'''

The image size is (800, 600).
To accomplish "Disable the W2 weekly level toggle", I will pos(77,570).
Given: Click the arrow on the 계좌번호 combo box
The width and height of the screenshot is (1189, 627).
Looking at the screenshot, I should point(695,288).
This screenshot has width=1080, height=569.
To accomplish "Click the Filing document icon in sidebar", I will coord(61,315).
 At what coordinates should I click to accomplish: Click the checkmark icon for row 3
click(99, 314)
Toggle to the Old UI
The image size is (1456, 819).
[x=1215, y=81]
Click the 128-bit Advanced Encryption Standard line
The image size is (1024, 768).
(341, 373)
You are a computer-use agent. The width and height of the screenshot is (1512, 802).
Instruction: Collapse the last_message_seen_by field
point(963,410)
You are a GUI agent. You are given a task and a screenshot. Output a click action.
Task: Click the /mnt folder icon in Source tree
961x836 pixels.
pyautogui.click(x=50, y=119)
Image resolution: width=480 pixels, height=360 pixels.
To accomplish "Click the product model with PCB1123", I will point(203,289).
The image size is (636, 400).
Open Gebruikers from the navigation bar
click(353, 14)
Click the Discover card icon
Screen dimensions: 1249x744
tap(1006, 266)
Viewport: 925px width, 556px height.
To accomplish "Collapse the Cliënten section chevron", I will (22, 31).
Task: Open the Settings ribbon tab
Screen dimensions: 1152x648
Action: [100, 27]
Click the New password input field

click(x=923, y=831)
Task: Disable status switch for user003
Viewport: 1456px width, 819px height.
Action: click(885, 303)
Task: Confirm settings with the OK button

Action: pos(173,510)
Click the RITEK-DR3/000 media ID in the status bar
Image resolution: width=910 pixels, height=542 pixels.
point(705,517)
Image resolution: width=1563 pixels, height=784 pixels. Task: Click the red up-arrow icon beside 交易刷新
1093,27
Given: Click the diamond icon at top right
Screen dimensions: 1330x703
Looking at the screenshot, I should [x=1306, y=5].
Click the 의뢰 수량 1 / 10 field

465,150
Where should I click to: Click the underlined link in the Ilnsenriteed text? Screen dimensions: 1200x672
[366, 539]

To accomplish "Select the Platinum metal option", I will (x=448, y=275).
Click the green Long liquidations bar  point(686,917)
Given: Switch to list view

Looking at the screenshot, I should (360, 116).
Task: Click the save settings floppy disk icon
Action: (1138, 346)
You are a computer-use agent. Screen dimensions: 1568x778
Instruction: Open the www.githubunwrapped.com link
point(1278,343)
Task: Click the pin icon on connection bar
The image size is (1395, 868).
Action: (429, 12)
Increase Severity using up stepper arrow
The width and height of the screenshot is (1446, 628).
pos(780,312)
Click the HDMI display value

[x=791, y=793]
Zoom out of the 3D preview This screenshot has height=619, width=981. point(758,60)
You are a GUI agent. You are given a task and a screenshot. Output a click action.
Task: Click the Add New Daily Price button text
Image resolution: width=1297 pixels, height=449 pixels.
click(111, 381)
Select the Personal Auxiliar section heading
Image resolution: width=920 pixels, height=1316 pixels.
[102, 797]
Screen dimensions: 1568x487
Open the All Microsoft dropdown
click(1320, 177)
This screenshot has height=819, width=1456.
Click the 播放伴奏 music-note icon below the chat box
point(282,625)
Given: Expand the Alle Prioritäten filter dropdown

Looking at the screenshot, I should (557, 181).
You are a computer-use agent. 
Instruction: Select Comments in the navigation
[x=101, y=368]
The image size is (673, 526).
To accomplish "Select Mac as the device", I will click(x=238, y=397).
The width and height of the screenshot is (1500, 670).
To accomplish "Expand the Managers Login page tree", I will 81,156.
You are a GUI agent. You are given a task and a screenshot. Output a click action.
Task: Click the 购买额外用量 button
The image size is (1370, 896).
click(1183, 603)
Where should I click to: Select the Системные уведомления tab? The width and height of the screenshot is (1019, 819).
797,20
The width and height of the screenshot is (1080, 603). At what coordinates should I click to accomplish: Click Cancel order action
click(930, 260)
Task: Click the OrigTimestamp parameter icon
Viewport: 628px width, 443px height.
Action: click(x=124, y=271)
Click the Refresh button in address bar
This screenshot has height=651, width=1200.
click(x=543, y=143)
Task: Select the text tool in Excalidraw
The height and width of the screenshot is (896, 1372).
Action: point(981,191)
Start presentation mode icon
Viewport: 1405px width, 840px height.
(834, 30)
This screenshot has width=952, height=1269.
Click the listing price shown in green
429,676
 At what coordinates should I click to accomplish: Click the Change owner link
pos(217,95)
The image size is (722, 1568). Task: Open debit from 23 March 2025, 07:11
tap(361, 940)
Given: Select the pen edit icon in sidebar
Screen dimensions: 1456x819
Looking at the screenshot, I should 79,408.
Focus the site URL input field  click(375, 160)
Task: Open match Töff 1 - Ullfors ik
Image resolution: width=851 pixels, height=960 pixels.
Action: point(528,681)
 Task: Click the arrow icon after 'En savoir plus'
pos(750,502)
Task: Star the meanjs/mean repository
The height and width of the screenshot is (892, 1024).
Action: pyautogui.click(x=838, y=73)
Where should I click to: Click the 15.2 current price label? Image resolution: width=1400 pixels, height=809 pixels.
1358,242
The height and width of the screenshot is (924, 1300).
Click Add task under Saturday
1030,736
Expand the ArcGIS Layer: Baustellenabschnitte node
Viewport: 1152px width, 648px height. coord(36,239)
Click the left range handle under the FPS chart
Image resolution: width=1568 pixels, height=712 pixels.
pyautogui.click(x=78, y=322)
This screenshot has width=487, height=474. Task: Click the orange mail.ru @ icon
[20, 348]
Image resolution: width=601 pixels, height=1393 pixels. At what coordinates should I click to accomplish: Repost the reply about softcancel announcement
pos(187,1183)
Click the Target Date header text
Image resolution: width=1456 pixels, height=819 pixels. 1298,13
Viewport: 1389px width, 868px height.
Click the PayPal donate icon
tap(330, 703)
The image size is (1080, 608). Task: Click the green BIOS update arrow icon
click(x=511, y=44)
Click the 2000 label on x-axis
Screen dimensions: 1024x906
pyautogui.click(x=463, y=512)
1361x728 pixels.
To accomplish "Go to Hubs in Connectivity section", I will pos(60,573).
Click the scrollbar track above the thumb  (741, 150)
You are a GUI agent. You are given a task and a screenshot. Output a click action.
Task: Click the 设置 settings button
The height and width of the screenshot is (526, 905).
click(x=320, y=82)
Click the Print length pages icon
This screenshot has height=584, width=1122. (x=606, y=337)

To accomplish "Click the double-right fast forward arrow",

'''

## YOUR OBJECTIVE
Copy out only the lines starting with the line with "This screenshot has width=952, height=1269." and going on through the line with "pos(217,95)", requests included, with every coordinate in the answers multiplied by 2.4 and rounded to a whole number, halves rounding up.

## CORRECT ANSWER
This screenshot has width=952, height=1269.
Click the listing price shown in green
1030,1622
 At what coordinates should I click to accomplish: Click the Change owner link
pos(521,228)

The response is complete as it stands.